In GOP primary politics, a direct comparison to the party’s bete noire amounts to fighting words, and Giuliani was not shy in hitting back.
“Fred has his problems, too,” said Giuliani, calling his rival “the single biggest obstacle to tort reform in the United States Senate.”
Prodded on by Fox moderators plainly encouraging a top-tier tiff, Thompson took another shot at Giuliani’s support for keeping New York a “sanctuary city” for illegal immigrants, prompting another critique in reply.
“The senator has never had executive responsibility,” Giuliani said, adding that Thompson has also “never had the weight of people's safety and security on his shoulders.”
But it wasn’t just the two former New York prosecutors (one on TV, one in real life) who scrapped.
McCain, with evident glee, leveled some of his toughest shots yet at Romney.
“You've been spending the past year fooling people about your record,” McCain charged.
Later, in an allusion to Romney’s background as a venture capitalist, McCain said, “I didn't manage for profit, I led for patriotism.”
For his part, Romney declined to return any fire at McCain, preferring to keep up his contrast with Giuliani on social issues.
“All of us on the stage are Republican,” Romney said. “But the question is, who will be able to build the house that Ronald Reagan built?”
Romney was referring to his message that GOP success depends on keeping social conservatives in an alliance with fiscal and security hawks.
Romney strategist Alex Castellanos was more candid in articulating the line of attack after the debate, expressing wonderment at Giuliani’s repeated invocation of Reagan.
“That’s a tad odd given that he wants to junk the Reagan model that has been successful for Republicans since 1980,” Castellanos said.
The top-tier Republicans took some time out from attacking each other to criticize Clinton.
Citing a recent quote by Clinton that, while she has “a million ideas,” the country “can’t afford them all,” Giuliani sounded a note that had a decidedly direct New York feel to it.
“No kidding, Hillary – America can’t afford you,” Giuliani jabbed.
When Romney was asked if Clinton was “fit to be commander-in-chief,” the audience preempted the candidate, bellowing a collective “no!”
The former governor eventually agreed after spending some time hammering her for her lack of executive experience.
McCain and Thompson, however, were decidedly more restrained in their discussion of her.
Striking a gracious note, McCain event went so far as to say, “I know and respect Sen. Clinton,&rdquo using her professional title when Giuliani and Romney called her only by her widely-used first name.
While his refusal to tell the Republican activists in attendance what they wanted to hear kept some in the audience sitting on their hands, McCain’s next statement brought them to their feet.

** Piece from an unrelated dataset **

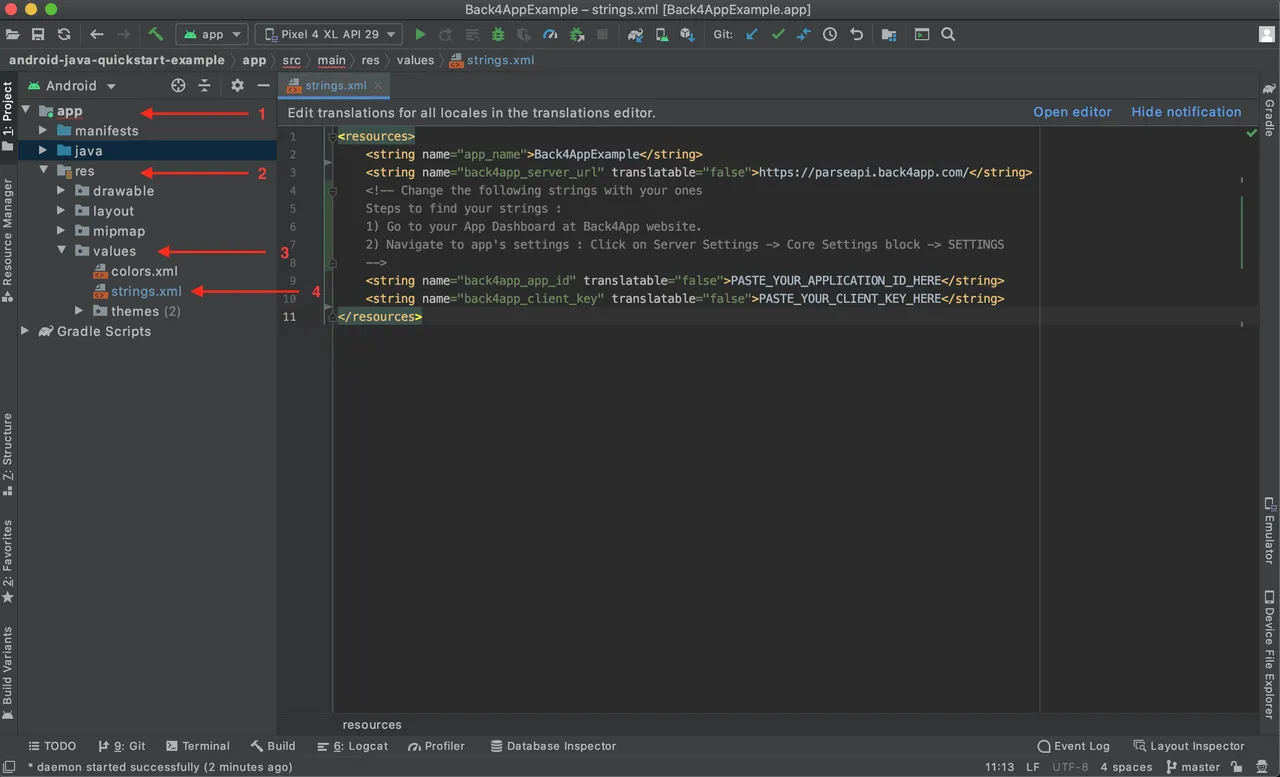
Task: Open the Pixel 4 XL device selector dropdown
Action: pyautogui.click(x=328, y=33)
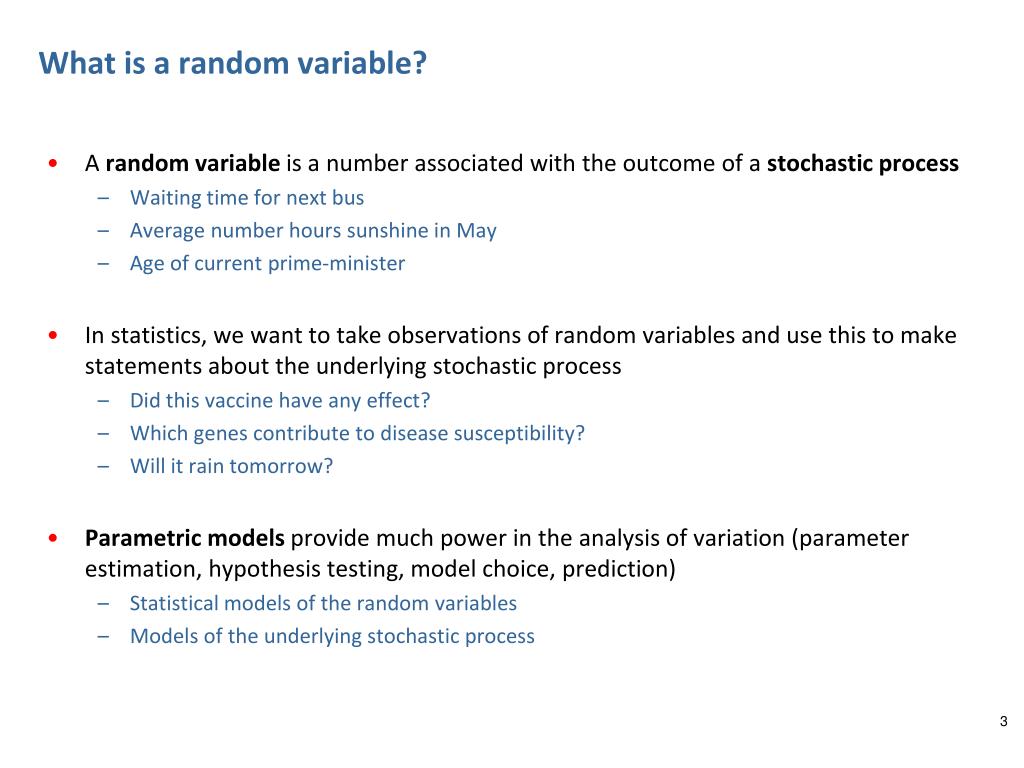Click red bullet before 'In statistics'
Screen dimensions: 1024x768
pyautogui.click(x=53, y=336)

Finding a way to marry a soft Clinton jab with his fiscal conservative credentials and Vietnam war record, McCain pointed out that the New Yorker had sought to include an earmark for a Woodstock museum.

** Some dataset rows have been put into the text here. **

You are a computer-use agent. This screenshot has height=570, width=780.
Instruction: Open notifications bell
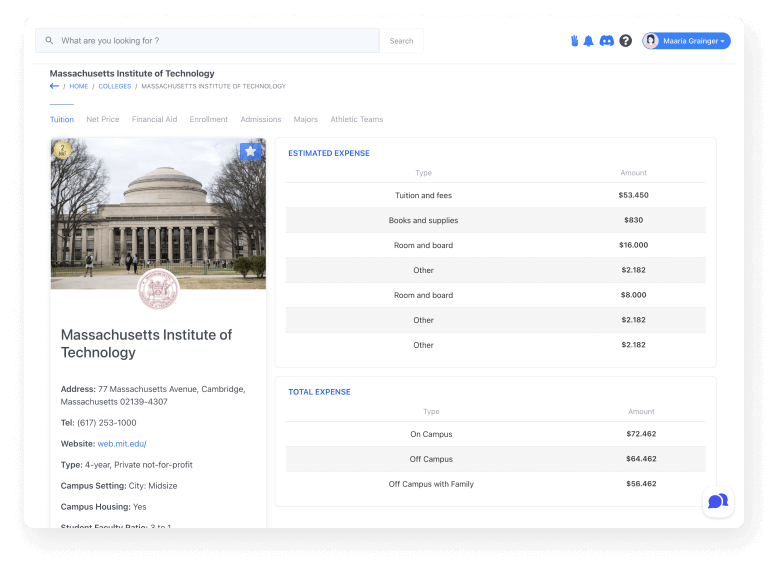pyautogui.click(x=589, y=41)
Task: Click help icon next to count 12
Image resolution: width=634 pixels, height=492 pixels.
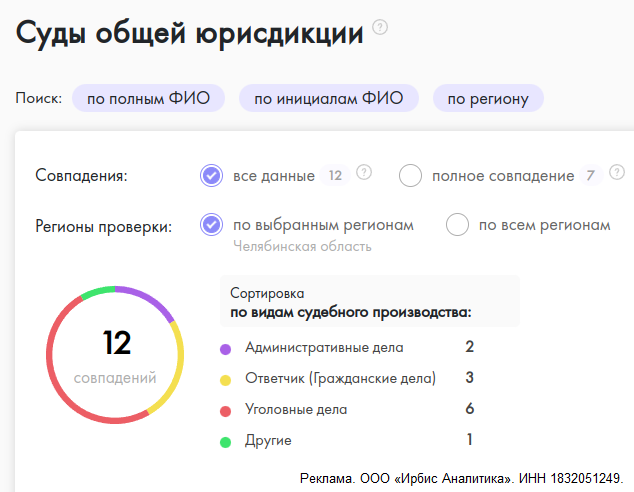Action: [x=364, y=173]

“Now, my friends, I wasn't there. I'm sure it was a cultural and pharmaceutical event. I was tied up at the time.”
The last line brought about a torrent of applause and a rarely-seen-at-a-debate standing ovation from the entire crowd.
It was the most electrifying moment at an event that was clearly organized around the top-tier candidates.

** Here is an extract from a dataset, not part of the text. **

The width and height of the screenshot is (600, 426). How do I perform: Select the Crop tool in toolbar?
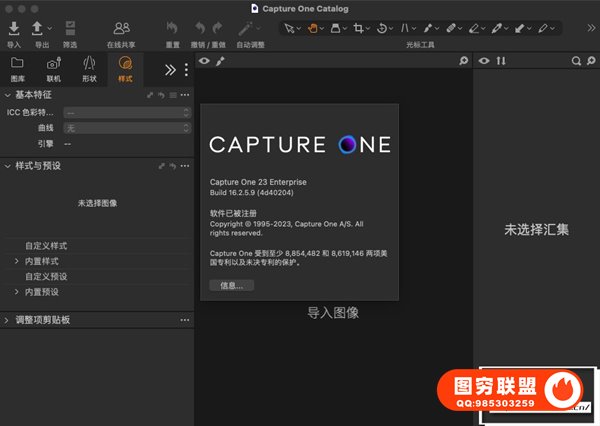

While the lesser-knowns were brought into the conversation more toward the end, they were largely used as foils for the front-runners.
Rep. Tom Tancredo, a Colorado Republican, didn’t get a question until 25 minutes in, and when he did likened himself to “a bookend.”
Actually, it was Thompson who was the real bookend. He opened the debate and closed it, responding in the final minutes to a tough question about his purported laziness.
Starting with his becoming "a father at 17" and going up through his effort to get John Roberts confirmed as Chief Justice of the Supreme Court, Thompson ticked off his accomplishments.
"If a man can do all that and be lazy, I recommend it to everybody," Thompson said to loud applause.